Protein kinase C-mediated bidirectional regulation of DNA synthesis, RB protein phosphorylation, and cyclin-dependent kinases in human vascular endothelial cells

Abstract

In human umbilical vein endothelial cells, activators of protein kinase C (PKC) exert cell cycle-dependent, bidirectional growth regulatory effects. Thus, phorbol 12,13-dibutyrate or 1,2-dioctanoylglycerol potentiates growth factor-induced DNA synthesis up to 3-fold when they act during the early G1 phase, whereas they completely inhibit the initiation of DNA synthesis when they act in the late G1 phase. In addition, the PKC activators induce a rapid inhibition of the ongoing DNA synthesis when they are applied after entry into the S phase.
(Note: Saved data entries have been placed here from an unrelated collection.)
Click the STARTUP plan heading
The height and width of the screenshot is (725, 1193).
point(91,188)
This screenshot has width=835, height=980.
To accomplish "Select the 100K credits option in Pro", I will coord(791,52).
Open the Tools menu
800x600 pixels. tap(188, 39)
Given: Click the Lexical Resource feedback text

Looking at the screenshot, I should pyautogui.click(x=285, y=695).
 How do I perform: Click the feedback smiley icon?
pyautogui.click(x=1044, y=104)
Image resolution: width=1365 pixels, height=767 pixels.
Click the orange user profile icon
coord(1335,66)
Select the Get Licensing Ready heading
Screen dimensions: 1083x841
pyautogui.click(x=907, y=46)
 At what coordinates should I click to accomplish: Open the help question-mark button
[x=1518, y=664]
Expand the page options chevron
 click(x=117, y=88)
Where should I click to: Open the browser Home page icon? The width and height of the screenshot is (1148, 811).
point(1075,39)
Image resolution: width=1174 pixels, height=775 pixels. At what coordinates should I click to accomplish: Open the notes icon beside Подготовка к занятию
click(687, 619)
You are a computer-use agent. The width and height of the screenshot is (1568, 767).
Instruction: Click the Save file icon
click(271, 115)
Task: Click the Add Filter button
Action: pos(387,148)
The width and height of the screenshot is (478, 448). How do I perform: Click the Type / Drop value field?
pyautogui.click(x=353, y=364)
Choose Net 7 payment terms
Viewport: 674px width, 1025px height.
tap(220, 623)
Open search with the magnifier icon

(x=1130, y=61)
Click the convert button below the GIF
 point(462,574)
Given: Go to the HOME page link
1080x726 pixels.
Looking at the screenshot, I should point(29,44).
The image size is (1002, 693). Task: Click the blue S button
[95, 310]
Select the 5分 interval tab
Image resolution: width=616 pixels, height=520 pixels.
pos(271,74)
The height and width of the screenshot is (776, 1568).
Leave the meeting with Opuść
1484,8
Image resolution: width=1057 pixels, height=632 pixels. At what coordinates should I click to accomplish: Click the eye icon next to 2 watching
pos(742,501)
The effects of the PKC activators in both stimulatory and inhibitory directions are abolished in PKC-downregulated cells. The cell cycle-dependent, PKC-mediated bidirectional growth regulation is closely associated with either potentiation or inhibition of RB protein phosphorylation and the histone H1 kinase activity of cyclin-dependent kinases (cdks) cdc2 and cdk2, which normally accumulate along the G1 to the S phase transition. Northern and Western blot analyses of cdc2 and cdk2 have revealed that PKC regulates the cdks at multiple steps in distinct ways. Thus, for cdc2, the levels of mRNA and protein as well as the extent of post-translational modification are all subject to the PKC-mediated regulation. In contrast, the level of mRNA or protein of cdk2 is not affected by PKC stimulation at any phase of the cell cycle. These results demonstrate the existence of a complex array of PKC-cdk signaling pathways, which mediate temporally organized bimodal growth regulation in endothelial cells.